The Legend of Ron Añejo by Ed Teja

(NovelBooks, Inc.)

"What kinda book is that?" the old guy sharing the waiting room with me at the Mercury dealership asked.

I set aside the book, The Legend of Ron Añejo by Ed Teja, and pondered how I could possibly explain it. I suppose you could say it’s a novel (or novella, really—the book covers a scant 116 pages in trade paperback), but it’s a very episodical one. And it doesn’t fit any genre—there’s no mystery or horror, little romance, and not much suspense either. "Comic travel fiction" might be close, but why bother with labels at all when dealing with the unique?

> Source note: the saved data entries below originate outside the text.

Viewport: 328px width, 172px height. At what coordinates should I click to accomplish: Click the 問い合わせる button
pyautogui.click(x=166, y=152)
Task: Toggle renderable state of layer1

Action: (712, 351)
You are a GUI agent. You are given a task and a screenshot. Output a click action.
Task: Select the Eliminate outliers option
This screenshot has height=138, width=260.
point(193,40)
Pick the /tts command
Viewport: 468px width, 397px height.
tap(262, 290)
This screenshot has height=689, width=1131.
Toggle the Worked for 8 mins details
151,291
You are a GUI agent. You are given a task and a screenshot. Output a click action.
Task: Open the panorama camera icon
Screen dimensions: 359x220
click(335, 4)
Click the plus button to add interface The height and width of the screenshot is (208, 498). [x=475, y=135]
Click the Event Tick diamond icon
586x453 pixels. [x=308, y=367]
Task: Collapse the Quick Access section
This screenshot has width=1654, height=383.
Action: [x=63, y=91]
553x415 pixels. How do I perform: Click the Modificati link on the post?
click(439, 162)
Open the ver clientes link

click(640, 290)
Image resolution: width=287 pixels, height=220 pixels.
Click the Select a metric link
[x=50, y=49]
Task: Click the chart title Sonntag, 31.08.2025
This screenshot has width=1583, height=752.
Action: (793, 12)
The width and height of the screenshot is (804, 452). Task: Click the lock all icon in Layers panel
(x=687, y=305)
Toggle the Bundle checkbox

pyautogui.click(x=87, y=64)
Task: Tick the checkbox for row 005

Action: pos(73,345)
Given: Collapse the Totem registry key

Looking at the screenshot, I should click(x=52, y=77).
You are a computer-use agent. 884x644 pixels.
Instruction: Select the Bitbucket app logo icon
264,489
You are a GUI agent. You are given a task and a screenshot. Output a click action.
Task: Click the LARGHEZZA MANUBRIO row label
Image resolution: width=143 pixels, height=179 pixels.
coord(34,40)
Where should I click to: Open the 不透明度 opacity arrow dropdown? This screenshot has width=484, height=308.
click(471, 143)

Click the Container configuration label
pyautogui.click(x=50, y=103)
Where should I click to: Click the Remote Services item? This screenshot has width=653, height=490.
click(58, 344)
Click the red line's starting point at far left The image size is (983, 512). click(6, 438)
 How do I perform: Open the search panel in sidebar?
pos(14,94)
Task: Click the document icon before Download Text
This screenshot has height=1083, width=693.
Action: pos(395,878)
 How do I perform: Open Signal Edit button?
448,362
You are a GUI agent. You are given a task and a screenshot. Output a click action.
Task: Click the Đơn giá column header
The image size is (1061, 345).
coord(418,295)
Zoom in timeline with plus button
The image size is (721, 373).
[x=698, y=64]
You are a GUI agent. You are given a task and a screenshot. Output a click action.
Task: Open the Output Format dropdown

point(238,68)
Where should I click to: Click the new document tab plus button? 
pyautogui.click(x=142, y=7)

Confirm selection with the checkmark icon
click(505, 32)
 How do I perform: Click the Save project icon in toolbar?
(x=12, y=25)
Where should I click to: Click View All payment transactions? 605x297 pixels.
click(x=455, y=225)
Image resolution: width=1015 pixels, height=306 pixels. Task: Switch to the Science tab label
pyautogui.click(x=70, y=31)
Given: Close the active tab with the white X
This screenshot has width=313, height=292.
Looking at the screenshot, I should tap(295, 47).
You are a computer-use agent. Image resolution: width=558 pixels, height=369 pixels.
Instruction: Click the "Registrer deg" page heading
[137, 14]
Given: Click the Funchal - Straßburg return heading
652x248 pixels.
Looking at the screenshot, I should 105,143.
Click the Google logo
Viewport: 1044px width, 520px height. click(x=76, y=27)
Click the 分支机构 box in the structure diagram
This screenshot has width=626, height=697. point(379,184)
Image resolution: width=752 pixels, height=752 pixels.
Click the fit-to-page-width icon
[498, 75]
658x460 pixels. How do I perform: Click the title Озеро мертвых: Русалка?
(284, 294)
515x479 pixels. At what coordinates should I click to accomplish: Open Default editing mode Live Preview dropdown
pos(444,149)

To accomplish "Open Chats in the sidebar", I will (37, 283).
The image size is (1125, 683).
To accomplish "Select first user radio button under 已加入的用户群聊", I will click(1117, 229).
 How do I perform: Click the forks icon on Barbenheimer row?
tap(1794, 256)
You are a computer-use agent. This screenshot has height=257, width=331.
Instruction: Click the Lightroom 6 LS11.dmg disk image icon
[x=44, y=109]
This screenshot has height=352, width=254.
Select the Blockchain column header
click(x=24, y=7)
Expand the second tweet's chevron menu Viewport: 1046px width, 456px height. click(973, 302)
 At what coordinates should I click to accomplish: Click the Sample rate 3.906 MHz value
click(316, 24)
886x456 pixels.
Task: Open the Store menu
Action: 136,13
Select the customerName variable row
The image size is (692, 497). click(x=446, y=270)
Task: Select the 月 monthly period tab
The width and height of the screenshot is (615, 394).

"It’s about a couple of boat bums trying to sail a leaky ship around the Caribbean," I finally answered. And added: "It’s highly entertaining!"

And it is. Ed Teja never had to deal with the dilemma facing most writers—the imperative to "write from experience" while never having experienced anything interesting enough to write about. Teja, a musician and columnist for the Caribbean Compass, has lived what doctors and lawyers and accountants must daydream hazily about when lying on the couch on Sunday afternoons—a precarious, romantic, present-tense life surrounded by boats and warm skies and cheap rum. And now he’s distilled this material into the adventures of one Ron Añejo, a well-meaning, eternally optimistic jack-of-all-trades whose schemes always somehow fail—but fail in an entertaining, often spectacular way that is the stuff of legends. Early on, our narrator (he’s never named, so we’ll just refer to him as "Ed"), arrives on Kayakoo, one of the Windward islands, and meets Ron. Together they ply the seas aboard a leaky Danish fishing boat, the MeinGott, which sails under the obsolete East German flag. Most of the book is devoted to their attempt to earn a living from the boat—with tourism, hauling cargo, smuggling, and "Amazing Amazon charters", to name a few. Here’s an excerpt from one of their misadventures—returning from St. Voracious with beer smuggled in the hold of MeinGott, the boat runs aground on an unmarked reef. Ron calls the local coast guard to rescue them; then they realize that the coast guard will catch them smuggling and send them to jail. Ed is just able, by diving underwater and lifting the hull with a hydraulic jack, to get MeinGott off the reef when their rescuers arrive:


A stern looking black man in a crisp khaki uniform and bright orange life jacket stepped out into the cutter’s flying bridge and hailed us. "Captain, we are responding to a distress call." I was impressed by his precise British accent.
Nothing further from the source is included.